● Work instruction 1: Copy everything in the piece on self-compassion from "I had no time" down to "hurt and lonely.".
● Work instruction 2: For each statement below, answer yes or no according to the piece on self-compassion, and quote the words that decide it. (a) The writer was raising six children. (b) The writer homeschooled the children. (c) The writer attended only a few births each month.

● Document text:
Updated: Nov 22, 2021
This might be a term you see too often and now tune out entirely or maybe the thought of it is completely beyond your grasp. It's true; so many of us have become so consumed by our lives, our responsibilities, our roles that we have lost ourselves completely. We fail to prioritize ourselves and really feel a bit offended at the suggestion that we do so because it is simply beyond our capability right now, so we continue in the habits we believe help us survive and just get through the day. We lack self-compassion. We fail to honor our needs, maybe we can't even identify them anymore.
Feeling needed by others can certainly be fulfilling, that is to a point when it isn't anymore, but now you've wrapped your identity up in taking care of everyone else that now it seems the only right thing to do is to continue doing so; you're such a good person, right? If you identify with this, you are robbing yourself of your own life.
This was me just a few years ago, mother of six children each having their own challenges, most challenged by autism, just like their father. I was homeschooling them in effort to meet their individual needs, while also managing several midwifery and functional medicine clinics. I attended far too many births each month, sat on way too many committees, and carried far too much weight on my shoulders. I felt I couldn't compromise on any of these responsibilities because there were so few options - none, in fact, that I could see. Until I just froze completely and struggled to even leave my home. I needed reprieve.
I had no time for myself. The reality was that while I had a successful midwifery career and was developing a well respected reputation, I had no idea who I was as a person. I was passionately protecting the rights and needs of the women I served, and my little ones in a world that has yet to embrace autism, that I hadn't any awareness of my own needs and rights. I was growing bitter, overwhelmingly exhausted, and at times, quite angry. I was hurt and lonely.

● Material provided:
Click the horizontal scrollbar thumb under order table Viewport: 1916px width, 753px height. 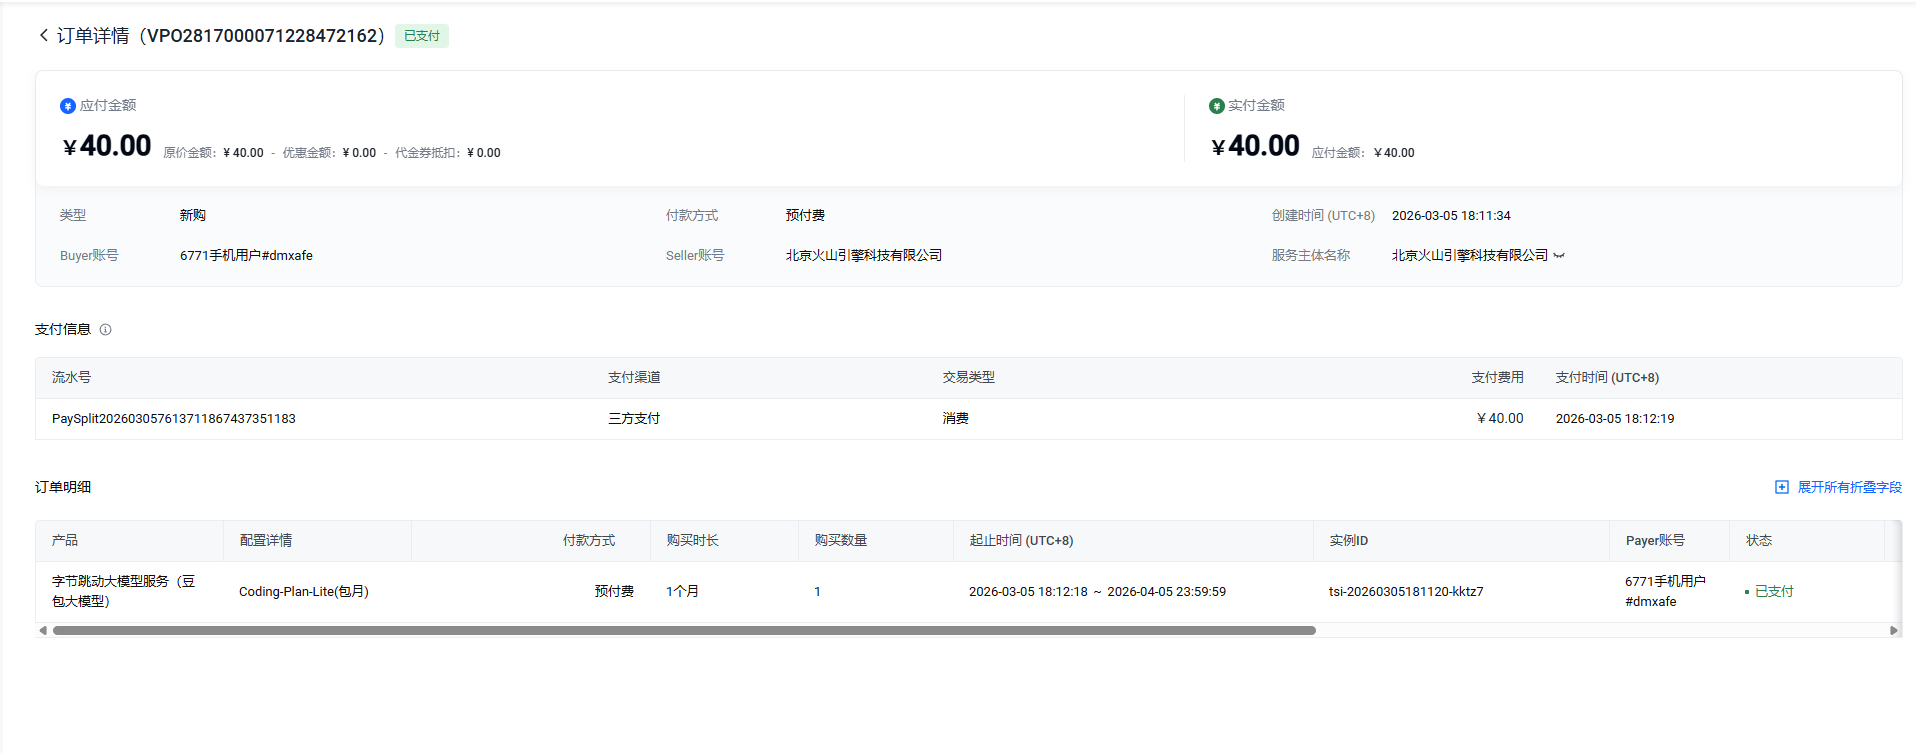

● Worked solution 1:
I had no time for myself. The reality was that while I had a successful midwifery career and was developing a well respected reputation, I had no idea who I was as a person. I was passionately protecting the rights and needs of the women I served, and my little ones in a world that has yet to embrace autism, that I hadn't any awareness of my own needs and rights. I was growing bitter, overwhelmingly exhausted, and at times, quite angry. I was hurt and lonely.

● Worked solution 2:
(a) Yes: "mother of six children each having their own challenges"
(b) Yes: "I was homeschooling them in effort to meet their individual needs"
(c) No: "I attended far too many births each month"